== Work item ==
Find the line containing "You are a computer-use" in the entries below. Reproduce that line and each one after it to the end, exactly, with no other lines.

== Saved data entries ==
*****

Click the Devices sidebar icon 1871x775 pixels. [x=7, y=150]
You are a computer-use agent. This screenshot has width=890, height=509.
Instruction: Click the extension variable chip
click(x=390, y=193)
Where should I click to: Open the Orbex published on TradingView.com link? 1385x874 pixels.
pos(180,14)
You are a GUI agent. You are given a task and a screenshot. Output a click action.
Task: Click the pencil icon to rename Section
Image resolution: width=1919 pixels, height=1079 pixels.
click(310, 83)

*****

== Task solution ==
You are a computer-use agent. This screenshot has width=890, height=509.
Instruction: Click the extension variable chip
click(x=390, y=193)
Where should I click to: Open the Orbex published on TradingView.com link? 1385x874 pixels.
pos(180,14)
You are a GUI agent. You are given a task and a screenshot. Output a click action.
Task: Click the pencil icon to rename Section
Image resolution: width=1919 pixels, height=1079 pixels.
click(310, 83)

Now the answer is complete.